PROBLEM TO WORK ON
Look below for the line holding "The width and height of the screenshot is (1145, 537)." and the line holding "Given: Switch map to 三维 3D view". Transcribe exactly those lines and all lines between them, nothing more.

Dataset entries
=== Section Start ===
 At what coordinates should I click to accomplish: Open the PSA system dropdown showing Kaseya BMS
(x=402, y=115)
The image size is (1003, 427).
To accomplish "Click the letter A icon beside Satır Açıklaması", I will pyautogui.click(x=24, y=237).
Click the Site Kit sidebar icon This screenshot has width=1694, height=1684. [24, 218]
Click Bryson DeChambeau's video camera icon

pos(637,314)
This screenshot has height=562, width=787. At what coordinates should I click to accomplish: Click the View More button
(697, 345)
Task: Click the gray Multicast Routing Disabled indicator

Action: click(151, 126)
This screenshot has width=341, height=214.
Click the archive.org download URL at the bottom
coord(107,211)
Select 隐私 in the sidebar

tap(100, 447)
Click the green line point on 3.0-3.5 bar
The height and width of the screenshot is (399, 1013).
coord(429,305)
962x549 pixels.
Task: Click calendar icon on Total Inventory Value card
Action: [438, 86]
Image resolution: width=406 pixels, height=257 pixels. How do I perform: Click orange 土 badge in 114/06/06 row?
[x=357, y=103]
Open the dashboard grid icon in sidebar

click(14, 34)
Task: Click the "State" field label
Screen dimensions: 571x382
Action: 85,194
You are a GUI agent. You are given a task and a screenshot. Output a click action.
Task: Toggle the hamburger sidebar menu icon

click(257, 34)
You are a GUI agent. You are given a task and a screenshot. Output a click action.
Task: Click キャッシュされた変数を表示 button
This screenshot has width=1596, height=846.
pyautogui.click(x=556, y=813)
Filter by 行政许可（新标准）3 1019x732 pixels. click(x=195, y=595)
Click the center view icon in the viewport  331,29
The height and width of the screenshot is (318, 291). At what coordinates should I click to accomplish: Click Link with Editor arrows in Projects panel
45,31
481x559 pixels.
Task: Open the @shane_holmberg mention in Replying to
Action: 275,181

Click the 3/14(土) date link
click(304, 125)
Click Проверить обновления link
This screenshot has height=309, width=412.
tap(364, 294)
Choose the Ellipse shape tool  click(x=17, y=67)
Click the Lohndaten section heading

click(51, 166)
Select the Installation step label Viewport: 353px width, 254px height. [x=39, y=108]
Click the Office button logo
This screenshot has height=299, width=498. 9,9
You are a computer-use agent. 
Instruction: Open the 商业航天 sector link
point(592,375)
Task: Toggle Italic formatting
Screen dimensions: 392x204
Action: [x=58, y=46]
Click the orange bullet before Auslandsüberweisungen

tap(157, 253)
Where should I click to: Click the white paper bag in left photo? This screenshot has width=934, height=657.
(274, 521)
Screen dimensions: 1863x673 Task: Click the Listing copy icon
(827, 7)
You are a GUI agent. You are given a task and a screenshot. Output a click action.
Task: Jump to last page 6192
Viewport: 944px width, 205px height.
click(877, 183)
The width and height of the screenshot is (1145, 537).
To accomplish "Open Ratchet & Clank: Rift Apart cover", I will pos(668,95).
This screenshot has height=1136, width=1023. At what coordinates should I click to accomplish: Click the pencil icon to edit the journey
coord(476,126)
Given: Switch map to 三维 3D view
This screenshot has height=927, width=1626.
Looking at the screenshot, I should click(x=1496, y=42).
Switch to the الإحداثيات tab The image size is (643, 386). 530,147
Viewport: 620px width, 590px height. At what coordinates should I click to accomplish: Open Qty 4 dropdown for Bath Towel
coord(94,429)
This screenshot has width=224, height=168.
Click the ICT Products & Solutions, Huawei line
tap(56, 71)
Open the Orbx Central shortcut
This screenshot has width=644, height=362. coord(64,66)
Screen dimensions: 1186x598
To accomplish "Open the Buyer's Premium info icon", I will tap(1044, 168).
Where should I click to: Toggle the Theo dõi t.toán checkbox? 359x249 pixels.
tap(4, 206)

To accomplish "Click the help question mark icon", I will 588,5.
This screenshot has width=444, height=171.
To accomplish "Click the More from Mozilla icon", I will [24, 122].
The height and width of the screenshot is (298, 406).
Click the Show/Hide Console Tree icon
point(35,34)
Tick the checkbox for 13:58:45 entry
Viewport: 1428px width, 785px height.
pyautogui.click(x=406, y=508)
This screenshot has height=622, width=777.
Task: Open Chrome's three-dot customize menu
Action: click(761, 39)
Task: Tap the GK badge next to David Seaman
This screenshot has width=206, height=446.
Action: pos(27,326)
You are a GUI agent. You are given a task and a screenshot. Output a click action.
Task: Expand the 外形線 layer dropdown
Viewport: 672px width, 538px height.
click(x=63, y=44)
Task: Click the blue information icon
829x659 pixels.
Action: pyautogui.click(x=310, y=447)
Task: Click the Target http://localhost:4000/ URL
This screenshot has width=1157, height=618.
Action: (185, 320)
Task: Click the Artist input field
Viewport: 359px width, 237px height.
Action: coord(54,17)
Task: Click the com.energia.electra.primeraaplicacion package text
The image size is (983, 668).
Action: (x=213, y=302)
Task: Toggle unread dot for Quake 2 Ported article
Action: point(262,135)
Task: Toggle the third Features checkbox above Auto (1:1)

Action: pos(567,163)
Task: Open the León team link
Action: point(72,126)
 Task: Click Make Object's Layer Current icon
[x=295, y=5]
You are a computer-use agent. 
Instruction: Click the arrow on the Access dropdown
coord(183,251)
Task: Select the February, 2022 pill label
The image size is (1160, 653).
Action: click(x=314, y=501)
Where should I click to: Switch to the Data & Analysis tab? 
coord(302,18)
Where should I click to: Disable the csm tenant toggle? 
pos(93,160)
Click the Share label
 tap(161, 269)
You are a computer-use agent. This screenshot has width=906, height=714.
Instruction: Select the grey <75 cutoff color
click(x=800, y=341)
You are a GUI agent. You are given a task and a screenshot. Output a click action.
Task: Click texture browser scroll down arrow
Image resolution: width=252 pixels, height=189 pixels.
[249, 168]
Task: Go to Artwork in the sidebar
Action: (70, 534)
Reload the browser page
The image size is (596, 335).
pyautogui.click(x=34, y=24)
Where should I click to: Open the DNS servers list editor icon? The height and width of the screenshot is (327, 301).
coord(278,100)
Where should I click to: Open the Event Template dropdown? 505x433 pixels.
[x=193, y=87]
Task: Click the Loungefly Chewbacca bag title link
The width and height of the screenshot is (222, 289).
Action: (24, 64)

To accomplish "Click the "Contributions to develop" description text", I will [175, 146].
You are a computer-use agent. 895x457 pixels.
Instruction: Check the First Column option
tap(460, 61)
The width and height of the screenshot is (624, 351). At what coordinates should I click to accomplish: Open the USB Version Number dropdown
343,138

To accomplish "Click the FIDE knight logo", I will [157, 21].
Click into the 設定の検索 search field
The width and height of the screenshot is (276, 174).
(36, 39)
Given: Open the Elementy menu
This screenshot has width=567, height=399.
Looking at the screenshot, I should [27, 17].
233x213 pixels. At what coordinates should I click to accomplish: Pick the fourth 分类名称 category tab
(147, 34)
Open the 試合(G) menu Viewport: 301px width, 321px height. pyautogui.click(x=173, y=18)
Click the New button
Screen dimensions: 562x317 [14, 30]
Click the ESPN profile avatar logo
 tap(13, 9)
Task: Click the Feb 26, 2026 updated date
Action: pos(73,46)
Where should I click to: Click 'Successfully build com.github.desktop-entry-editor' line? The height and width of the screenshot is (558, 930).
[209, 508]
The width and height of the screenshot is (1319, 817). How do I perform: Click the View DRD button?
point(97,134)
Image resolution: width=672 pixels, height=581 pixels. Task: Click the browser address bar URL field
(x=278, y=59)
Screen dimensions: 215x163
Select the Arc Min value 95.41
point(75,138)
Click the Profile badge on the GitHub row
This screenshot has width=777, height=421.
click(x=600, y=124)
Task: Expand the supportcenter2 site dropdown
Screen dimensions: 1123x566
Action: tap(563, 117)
=== Section End ===
WRITTEN SOLUTION
The width and height of the screenshot is (1145, 537).
To accomplish "Open Ratchet & Clank: Rift Apart cover", I will pos(668,95).
This screenshot has height=1136, width=1023. At what coordinates should I click to accomplish: Click the pencil icon to edit the journey
coord(476,126)
Given: Switch map to 三维 3D view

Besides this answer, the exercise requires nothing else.